Records from a data collection:
□ □ □ □ □ □ □

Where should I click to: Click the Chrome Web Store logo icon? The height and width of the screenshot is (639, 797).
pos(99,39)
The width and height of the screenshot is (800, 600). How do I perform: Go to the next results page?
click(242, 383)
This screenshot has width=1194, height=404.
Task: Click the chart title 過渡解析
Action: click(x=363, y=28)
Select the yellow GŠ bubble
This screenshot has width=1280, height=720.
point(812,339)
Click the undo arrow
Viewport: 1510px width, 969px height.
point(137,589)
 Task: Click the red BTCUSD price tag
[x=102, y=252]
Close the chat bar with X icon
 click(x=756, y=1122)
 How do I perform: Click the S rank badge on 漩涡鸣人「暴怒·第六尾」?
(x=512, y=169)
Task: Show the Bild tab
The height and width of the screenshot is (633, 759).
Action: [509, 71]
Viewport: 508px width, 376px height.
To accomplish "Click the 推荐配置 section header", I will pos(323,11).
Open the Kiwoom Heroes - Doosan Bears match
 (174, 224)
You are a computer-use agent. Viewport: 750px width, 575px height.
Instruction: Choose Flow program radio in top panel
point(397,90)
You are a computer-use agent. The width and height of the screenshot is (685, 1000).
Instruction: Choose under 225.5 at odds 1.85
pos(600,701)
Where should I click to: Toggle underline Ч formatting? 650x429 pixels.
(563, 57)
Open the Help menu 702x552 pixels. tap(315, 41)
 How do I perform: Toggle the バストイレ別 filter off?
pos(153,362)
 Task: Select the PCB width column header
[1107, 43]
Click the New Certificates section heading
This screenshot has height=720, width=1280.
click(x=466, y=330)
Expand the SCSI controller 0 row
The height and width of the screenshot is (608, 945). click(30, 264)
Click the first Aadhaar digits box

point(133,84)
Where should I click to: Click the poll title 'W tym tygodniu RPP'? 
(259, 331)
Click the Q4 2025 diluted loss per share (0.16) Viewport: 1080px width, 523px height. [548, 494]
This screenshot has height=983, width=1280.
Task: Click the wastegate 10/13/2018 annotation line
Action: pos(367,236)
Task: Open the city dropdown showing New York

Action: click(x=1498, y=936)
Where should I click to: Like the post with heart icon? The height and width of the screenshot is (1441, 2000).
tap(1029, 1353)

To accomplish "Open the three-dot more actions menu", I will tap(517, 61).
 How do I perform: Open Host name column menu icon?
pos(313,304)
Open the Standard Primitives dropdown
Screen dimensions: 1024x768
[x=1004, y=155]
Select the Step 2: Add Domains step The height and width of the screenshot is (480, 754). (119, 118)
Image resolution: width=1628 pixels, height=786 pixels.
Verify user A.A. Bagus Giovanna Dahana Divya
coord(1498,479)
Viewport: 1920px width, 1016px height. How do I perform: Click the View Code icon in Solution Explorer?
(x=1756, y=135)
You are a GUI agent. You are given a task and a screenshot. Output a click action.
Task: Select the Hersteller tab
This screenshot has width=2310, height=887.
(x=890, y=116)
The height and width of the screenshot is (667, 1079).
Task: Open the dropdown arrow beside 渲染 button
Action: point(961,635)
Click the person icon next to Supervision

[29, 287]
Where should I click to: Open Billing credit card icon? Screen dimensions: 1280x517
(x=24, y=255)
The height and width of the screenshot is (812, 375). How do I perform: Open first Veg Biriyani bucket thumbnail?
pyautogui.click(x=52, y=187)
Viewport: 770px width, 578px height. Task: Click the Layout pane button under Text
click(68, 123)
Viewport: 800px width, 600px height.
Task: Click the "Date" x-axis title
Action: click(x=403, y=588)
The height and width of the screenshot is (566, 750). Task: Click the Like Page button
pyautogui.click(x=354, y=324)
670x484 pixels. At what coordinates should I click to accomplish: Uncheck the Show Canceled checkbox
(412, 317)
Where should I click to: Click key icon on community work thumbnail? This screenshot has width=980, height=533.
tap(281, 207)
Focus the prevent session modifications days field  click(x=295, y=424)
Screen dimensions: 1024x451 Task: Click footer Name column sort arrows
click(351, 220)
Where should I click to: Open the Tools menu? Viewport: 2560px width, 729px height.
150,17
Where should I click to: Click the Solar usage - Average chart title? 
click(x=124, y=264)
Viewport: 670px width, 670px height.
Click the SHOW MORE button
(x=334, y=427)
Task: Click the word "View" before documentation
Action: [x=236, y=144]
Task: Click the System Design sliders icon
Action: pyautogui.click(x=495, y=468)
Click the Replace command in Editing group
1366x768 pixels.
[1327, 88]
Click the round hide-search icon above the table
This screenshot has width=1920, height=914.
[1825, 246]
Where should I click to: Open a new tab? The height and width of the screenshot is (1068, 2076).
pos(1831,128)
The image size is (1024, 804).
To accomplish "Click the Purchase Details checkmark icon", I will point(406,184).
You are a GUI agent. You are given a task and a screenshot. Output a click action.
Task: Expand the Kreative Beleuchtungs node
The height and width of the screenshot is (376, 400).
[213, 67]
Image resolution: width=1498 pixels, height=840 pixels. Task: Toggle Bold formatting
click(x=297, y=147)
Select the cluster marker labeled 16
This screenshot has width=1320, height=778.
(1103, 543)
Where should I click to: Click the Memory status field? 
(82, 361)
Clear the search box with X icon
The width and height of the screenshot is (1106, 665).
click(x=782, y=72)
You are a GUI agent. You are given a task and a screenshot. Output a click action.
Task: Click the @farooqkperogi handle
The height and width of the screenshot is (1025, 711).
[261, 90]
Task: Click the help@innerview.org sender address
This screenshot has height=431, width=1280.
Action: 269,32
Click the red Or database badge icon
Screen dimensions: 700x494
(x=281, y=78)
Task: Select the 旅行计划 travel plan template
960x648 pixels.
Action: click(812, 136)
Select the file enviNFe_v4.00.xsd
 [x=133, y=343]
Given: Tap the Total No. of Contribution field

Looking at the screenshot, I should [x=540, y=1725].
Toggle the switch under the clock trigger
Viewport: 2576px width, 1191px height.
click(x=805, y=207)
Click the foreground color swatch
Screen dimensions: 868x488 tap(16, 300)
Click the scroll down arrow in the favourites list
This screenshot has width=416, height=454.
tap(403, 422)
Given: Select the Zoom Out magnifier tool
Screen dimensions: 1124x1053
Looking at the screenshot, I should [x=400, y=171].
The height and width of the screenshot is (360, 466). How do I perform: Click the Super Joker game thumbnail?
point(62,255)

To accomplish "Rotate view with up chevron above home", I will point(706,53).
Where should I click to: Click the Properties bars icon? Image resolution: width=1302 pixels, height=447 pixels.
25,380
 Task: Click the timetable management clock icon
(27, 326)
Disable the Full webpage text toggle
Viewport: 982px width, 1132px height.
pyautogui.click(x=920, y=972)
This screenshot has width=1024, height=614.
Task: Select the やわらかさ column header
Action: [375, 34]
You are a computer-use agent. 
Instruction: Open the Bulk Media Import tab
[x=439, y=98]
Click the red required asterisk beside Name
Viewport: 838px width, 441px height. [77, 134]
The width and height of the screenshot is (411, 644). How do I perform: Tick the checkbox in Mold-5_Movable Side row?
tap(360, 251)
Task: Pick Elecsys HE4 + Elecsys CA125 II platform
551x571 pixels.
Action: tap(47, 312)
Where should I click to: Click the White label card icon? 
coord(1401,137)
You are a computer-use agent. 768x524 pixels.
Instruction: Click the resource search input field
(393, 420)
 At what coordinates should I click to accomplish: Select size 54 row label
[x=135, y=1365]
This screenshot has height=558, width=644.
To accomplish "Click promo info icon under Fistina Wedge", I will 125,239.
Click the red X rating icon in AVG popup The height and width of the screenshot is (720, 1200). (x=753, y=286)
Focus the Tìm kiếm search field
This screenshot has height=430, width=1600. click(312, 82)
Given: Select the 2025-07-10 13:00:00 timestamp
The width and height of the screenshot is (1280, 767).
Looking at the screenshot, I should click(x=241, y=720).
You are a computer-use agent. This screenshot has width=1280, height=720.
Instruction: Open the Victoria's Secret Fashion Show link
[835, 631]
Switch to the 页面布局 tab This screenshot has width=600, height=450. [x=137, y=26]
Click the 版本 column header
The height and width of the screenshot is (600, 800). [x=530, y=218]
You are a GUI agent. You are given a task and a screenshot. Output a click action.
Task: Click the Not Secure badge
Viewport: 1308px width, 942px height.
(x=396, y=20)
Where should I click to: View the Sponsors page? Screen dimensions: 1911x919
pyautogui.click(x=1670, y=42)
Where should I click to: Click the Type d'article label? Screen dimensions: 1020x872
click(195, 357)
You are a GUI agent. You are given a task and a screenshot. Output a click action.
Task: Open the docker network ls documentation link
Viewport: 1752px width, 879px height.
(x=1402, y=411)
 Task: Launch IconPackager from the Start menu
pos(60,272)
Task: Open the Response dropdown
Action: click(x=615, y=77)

□ □ □ □ □ □ □

Your assignment: The exercise is to copy out every line above that has the word "computer" in it.

Written solution:
You are a computer-use agent. Viewport: 750px width, 575px height.
You are a computer-use agent. The width and height of the screenshot is (685, 1000).
You are a computer-use agent. 
You are a computer-use agent. 768x524 pixels.
You are a computer-use agent. This screenshot has width=1280, height=720.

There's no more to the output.